Pexp = Expected prevalence

d= Absolute precision

Totally, 384 cattle were randomly sampled in Seyo district to determine the prevalence.

Fecal sample collection and laboratory techniques

In the laboratory coproscopic examination were performed to detect the presence of Fasciola eggs according to standard technique as described by Hasen and Perry [13]. Fresh fecal samples for parasitological examination were collected directly from the rectum by using disposable plastic gloves and placed in clean screw capped universal bottles. Each sample was labeled with date of submission, age, sex, body condition and place of origin (PA’s). Samples were preserved with 10% formalin solution to avoid the eggs development and hatching for laboratory diagnosis then transported to Bedelle regional laboratory for parasitological examination.
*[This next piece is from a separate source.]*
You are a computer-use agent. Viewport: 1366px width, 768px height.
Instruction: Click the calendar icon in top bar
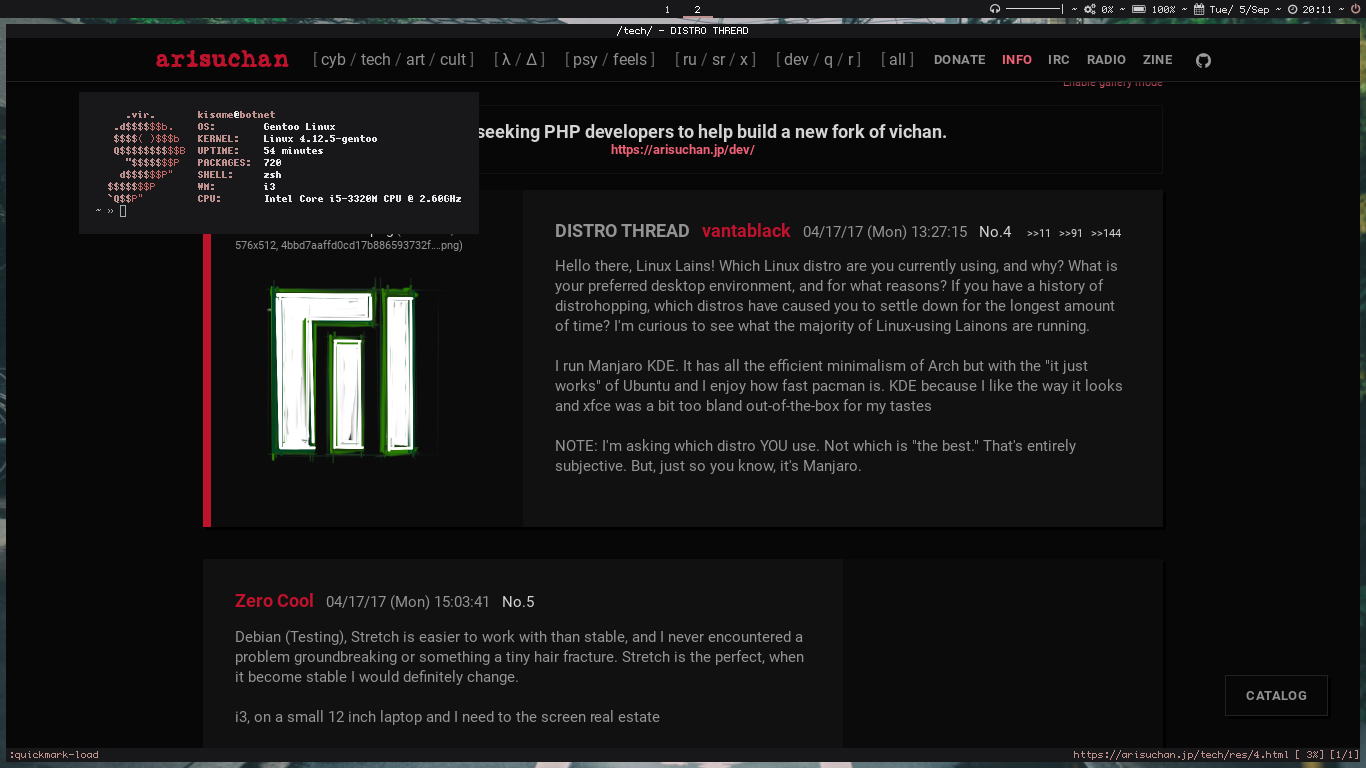pyautogui.click(x=1199, y=9)
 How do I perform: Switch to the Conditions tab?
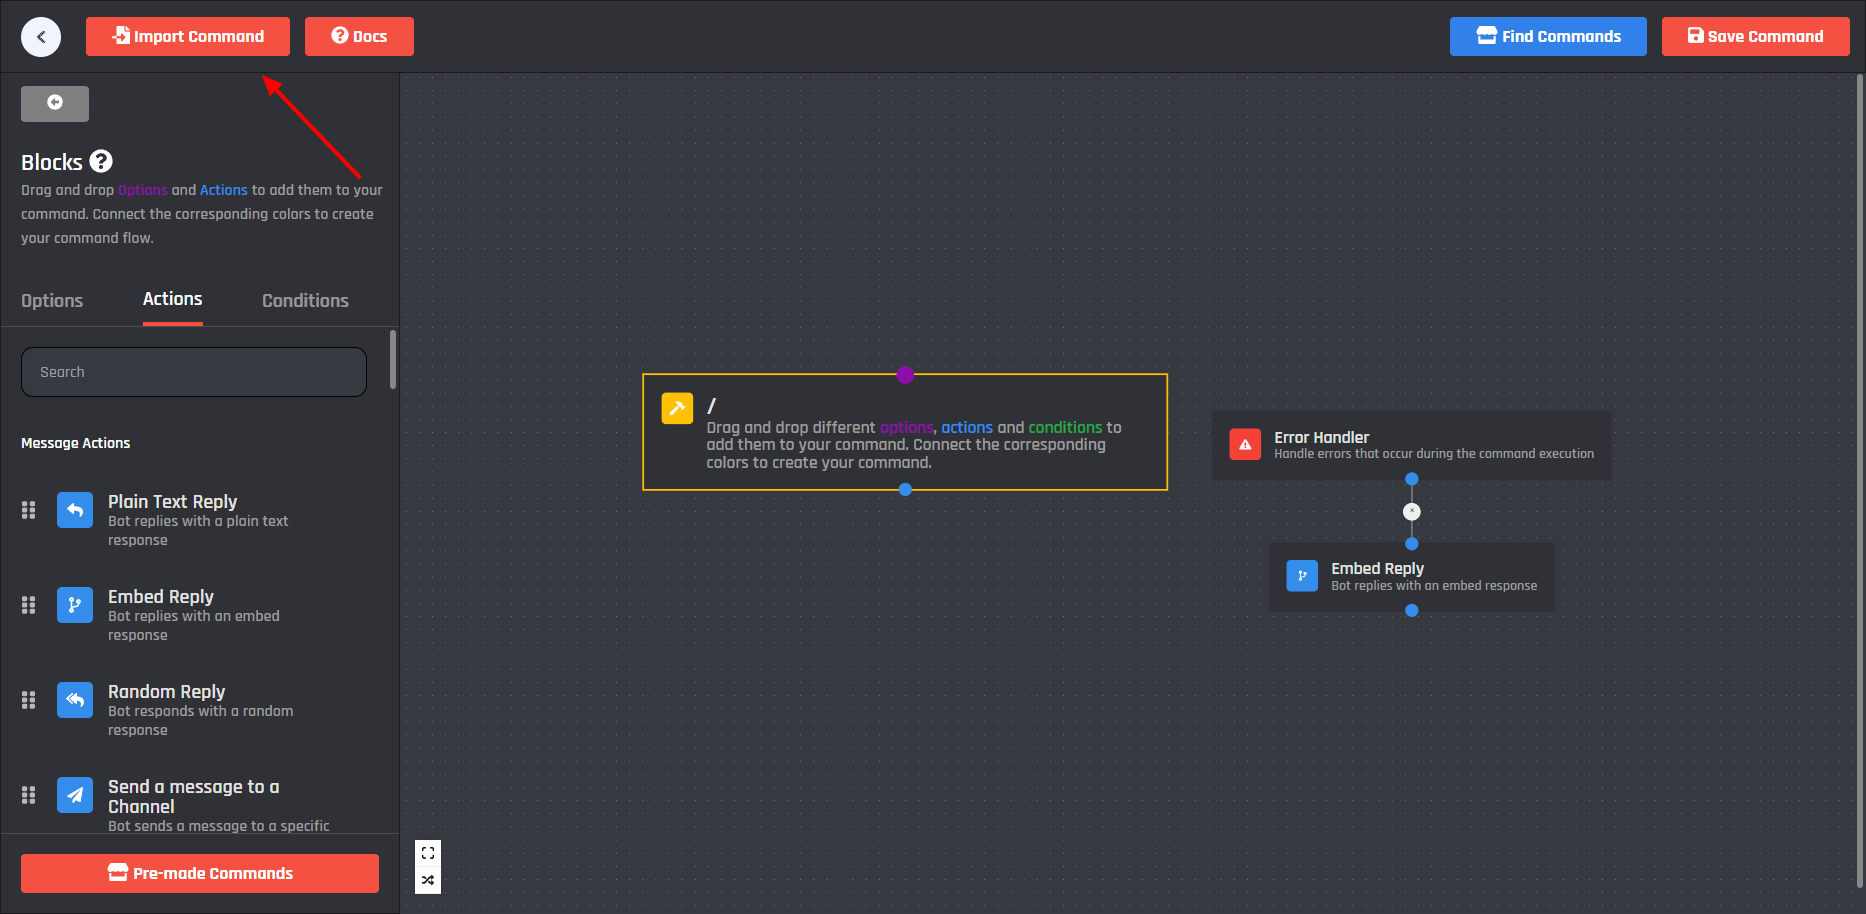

Data management and analysis

All Data generated from study were entered in to Microsoft Excel data system. The data were thoroughly screened for errors and properly coded before subjecting to statistical analysis. The Data were imported from the Microsoft excel and analyzed using STATA software 11.0 computer to determine the variation in infection prevalence in potential risk factor (Age, Sex, PA’s and Body condition). Significances were considered with the “P” value less than 0.05.


Out of 384 cattle fecal sample examined an overall prevalence of 91(23.7%) were found positive for fasciolosis in the study area. The higher prevalence was recorded in Gudina PA’s 22(24.44%) and lower prevalence was in Karo PA’s 24(23.08%). Statistical analysis showed that no prevalence significance (P>0.05) difference between PA’s (Table 1).